Apoyo a profesores que realizan docencia en contexto de la Pandemia de COVID-19

¿QUÉ PODEMOS HACER?

Reducir nuestras metas y objetivos pedagógicos. Se abarcará menos y tal vez con menor profundidad.
Tratemos de estar cerca de los contenidos que son naturalmente objeto de atención: si su ramo es biología, estudiar el Covid-19; si su ramo es historia, ¿cómo han reaccionado las sociedades ante pandemias? Si su tema es la educación cívica o la política, analizar las medidas de salud pública y los efectos en el manejo de diferentes gobiernos y sus resultados.
Si su tema es la sociología ¿qué ocurre con la xenofobia, los linchamientos y la estigmatización social de algunos trabajadores de salud mientras se los alaba por redes sociales al mismo tiempo?
Si su tema es matemáticas: ¿podemos hacer estimaciones, modelos matemáticos de propagación y por tanto sugerencias de manejo social de la enfermedad?

¿PERO CUÁLES SON LAS CONDICIONES O REQUISITOS PARA QUE ESTO SEA POSIBLE?
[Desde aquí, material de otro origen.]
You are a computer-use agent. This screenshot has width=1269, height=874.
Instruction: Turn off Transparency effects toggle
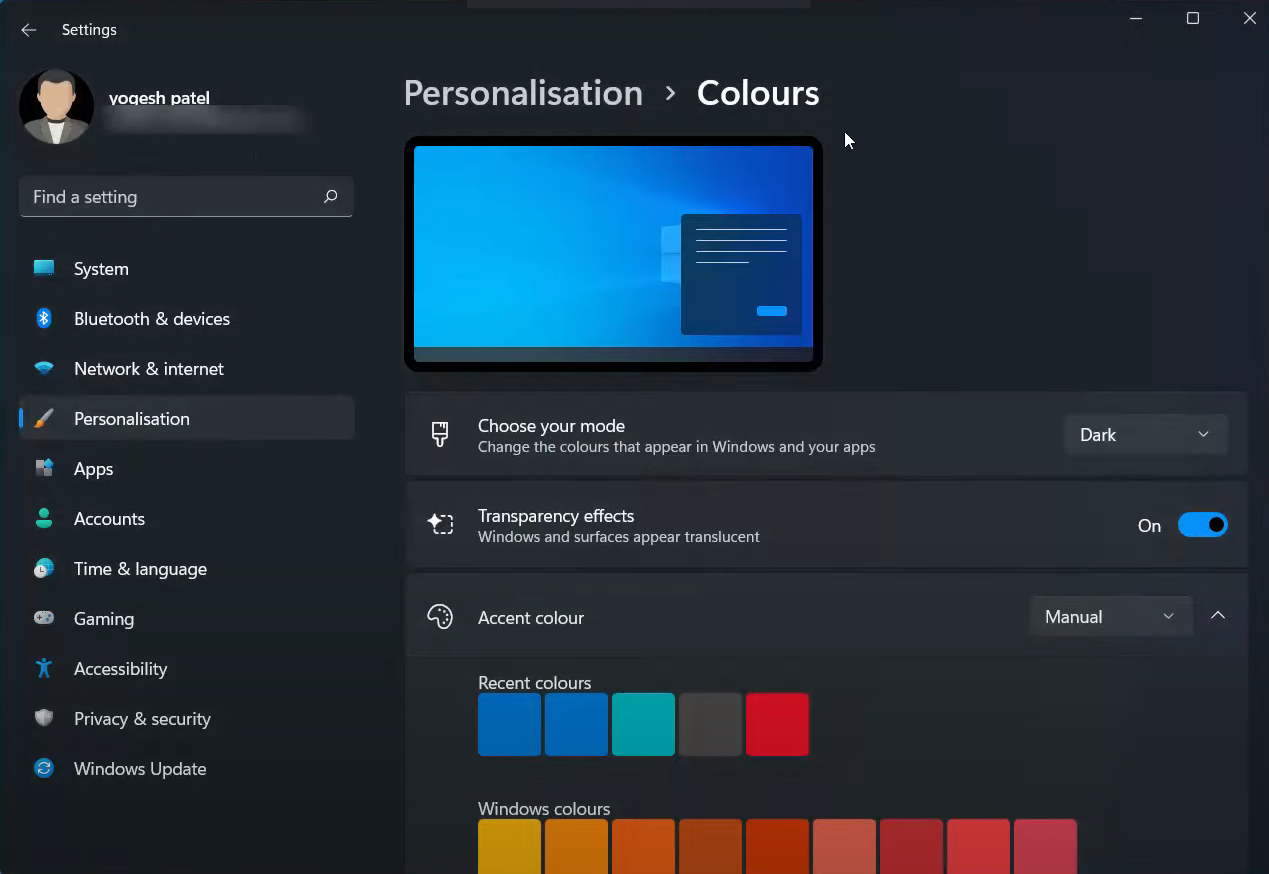tap(1202, 525)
Al menos dos fundamentales: catarsis (permitir la expresión y descarga emocional) y flexibilidad (en la elección del método educativo y de los contenidos).
La mitad de la clase, al menos, deberá destinarse a facilitar que los alumnos hablen de sus preocupaciones reales, las de sus familias, las angustias propias y de los otros. Permitir que pongan en palabras lo que está a nivel de sensación corporal, porque eso es lo que permite tramitar, pensar y lograr asociaciones de mejor nivel que pueden ayudar a disminuir la sensación ansiosa distractora.
Y para esto es mejor emplear técnicas grupales gráficas: collage, dibujo, caricatura o simplemente la discusión en grupo pequeño a partir de una pregunta simple que sirva de apertura: “compartan con sus compañeros cómo se han sentido esta semana y cuáles son sus principales preocupaciones”. Las plataformas de internet permiten trabajar con grupos más reducidos paralelamente.
La asamblea online (a través de zoom, blackboard, hankook) puede servir si el grupo total es reducido y existe confianza; pero en grupos grandes, suele inhibir la participación.
Todo esto es posible si disponemos de la flexibilidad curricular y de la autonomía docente para adecuar nuestros métodos con criterio.
El tiempo que debamos destinar a esta descarga variará según sea el grado de interferencia que observemos en nuestros estudiantes: a mayor dificultad de concentración y aprendizaje, mayor espacio tendremos que destinar a la expresión de sus preocupaciones. También, esto suele evolucionar de tal manera que, en la medida que dediquemos tiempo y espacio a la elaboración de ellas, los propios alumnos pedirán ir pasando a otros temas e indicando que ya fue suficiente.
Puede ser redundante, pero para que esto se logre es fundamental que el docente pueda contener su propia ansiedad y permita que sus alumnos hablen. Dado que no es su función y que en rigor no tendría por qué hacerlo o, si no se siente preparado, puede solicitar ayuda online. Pero si sus estudiantes se encuentran más tranquilos, su actividad pedagógica fluirá, y el mismo educador se verá favorecido.
Tal vez valga la pena recordar que en una población normal solo una minoría (menos del cinco por ciento) se verá severamente impedida de continuar con el trabajo y requerirá de ayuda profesional. La mayoría se normalizará en la medida en que las condiciones recuperen su curso habitual.